MPs have spent around £250,000 of taxpayer's money on commissioning 'vanity' paintings of themselves since 1995.
Among the paintings paid for by the public are a £10,000 portrait of Work and Pensions Secretary Iain Duncan Smith and a painting of Labour MP for Hackney North and Stoke Newington Dianne Abbot, costing nearly £12,000.
The figures – revealed following an investigation by the Evening Standard –also show a further £4,000 was spent to commemorate the Foreign Secretary William Hague and another £8,000 for a painting of Kenneth Clarke, the Minister Without Portfolio.
The artworks have been commissioned by a cross-party Speaker's Advisory Committee on Works of Art since 1995. However, the figures, obtained via a Freedom of Information (FOI) request, showed there was a huge increase in spending on these official portraits after 2000, when the Labour government were in charge.
Between 1995 and 2000, only three paintings were commissioned – honouring the first female speaker Baroness Boothroyd and one each for former Lib Dem leader Paddy Ashdown and Labour MP Tony Benn – costing a total of £13,500.
In the years between 2000 and 2005, 11 parliamentarians had taxpayer-funded paintings commissioned at a cost of nearly £79,000.
The next five years saw a further 10 commissions which ran up a bill of just over £93,000.
Jonathan Isaby, chief executive of the TaxPayers' Alliance, said: "While the public might expect former prime ministers or speakers to be afforded the honour of a painting or bust in Parliament, it would certainly seem that the net is being cast increasingly wide when it comes to identifying subjects.
"Regularly splashing out four- or five-figure sums for these portraits has the whiff of an expensive vanity project, for which unwitting taxpayers are footing the bill.
"When photographs are so much cheaper than paintings, politicians need to think twice about spending our money immortalising themselves or their friends on canvas, or even in bronze."
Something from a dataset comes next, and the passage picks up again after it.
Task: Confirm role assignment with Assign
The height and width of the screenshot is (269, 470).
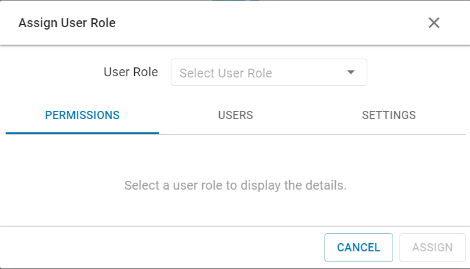Action: click(x=432, y=248)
A Commons spokesman said: "The Parliamentary Art Collection at the House of Commons records those who have made a significant contribution to UK political life over the centuries and in each parliament the Speaker's Advisory Committee on Works of Art endeavours to update this record by adding to the contemporary portrait collection.
"In recent years the annual budget for acquiring works of art for the collection has been reduced to reflect the need for savings in the current economic downturn. This is part of the House's drive to reduce its overall cost by 17% by 2014-15."